Kultur

Verschlungene Linien und dunkle Farben

01.10.2024 • 18:21 Uhr
Bregenz am 29.9.2024 SOV Symphonieorchester Vorarlberg, Konzert im Festspielhaus, Violinkonzert mit Geiger Kolja Blacher
Auf das Konzert in Feldkirch folgte am Sonntag ein weiterer Auftritt im Festspielhaus Bregenz.Mathis

Symphonieorchester Vorarlberg lud am Samstag zum Saisonauftakt nach Feldkirch. Gemeinsam mit Dirigent Roland Kluttig und Violinist Kolja Blacher spielten sie Bartók, Bacher und Mozart.

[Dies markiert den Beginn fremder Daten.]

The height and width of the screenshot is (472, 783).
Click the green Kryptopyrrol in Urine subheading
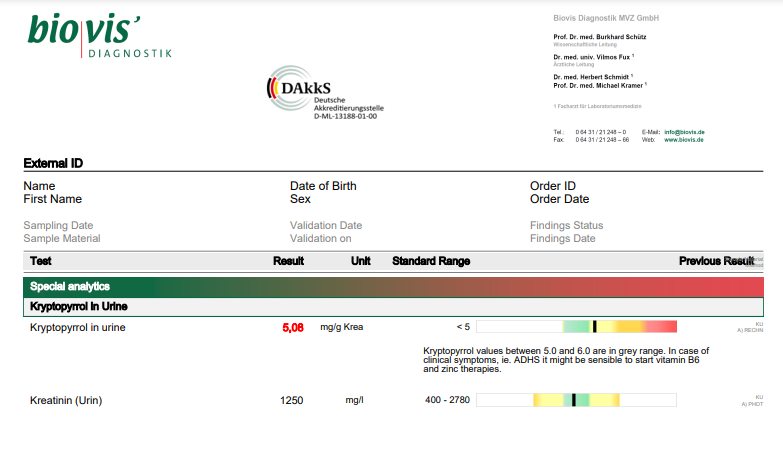click(78, 306)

Beim ersten Abo-Konzert der neuen Saison zeigte das Symphonieorchester Vorarlberg seinen Farbenreichtum und seine Vielseitigkeit in Werken des 20. Jahrhunderts und mit Mozarts letzter Symphonie, ebenso konnte der deutsche Dirigent Roland Kluttig dem Orchester seine Erfahrung in der neuen Musik wie in der Klassik vermitteln. Souveräner Solist im Violinkonzert seines Vaters war Kolja Blacher, der dem SOV damit zum zweiten Mal verbunden war.

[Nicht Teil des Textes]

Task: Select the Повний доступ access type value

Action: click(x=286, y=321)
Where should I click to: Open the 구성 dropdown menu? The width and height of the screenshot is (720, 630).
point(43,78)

Bregenz am 29.9.2024 SOV Symphonieorchester Vorarlberg, Konzert im Festspielhaus, Violinkonzert mit Geiger Kolja Blacher
Mathis

Bohrende Intensität

Wie ein Doppelorchester des Barocks sind die Streichergruppen bei Bartok postiert, sie spielen sich zu, reagieren aufeinander. In der Mitte ein Flügel (Kathrin Nußbaumer), eine Harfe (Ulrike Neubacher), eine Celesta (Johannes Hämmerle, sonst doch der Spezialist für historische Tasteninstrumente, beim Ausflug in die sphärischen Klangwelten) und die Schlagzeuger: Bartoks viersätzige „Musik für Saiteninstrumente, Schlagwerk und Celesta“ aus dem Jahr 1937 beginnt mit dunklen Farben und verschlungenen Linien, die Roland Kluttig in großer Dichte bis zur Steigerung mit dem ersten Beckenschlag führt und wieder in einem feinstofflichen Pianissimo ausklingen lässt. Spielerisch, jazzig, musikantisch pulsiert der zweite Satz in der Art einer nächtlichen Krimimusik. Im Adagio hört man den hochexpressiven, tragischen, auch unwirklichen Tonfall, die Zeit scheint stillzustehen, bevor der vierte Satz in seiner Spielfreude und bohrenden Intensität begeistert.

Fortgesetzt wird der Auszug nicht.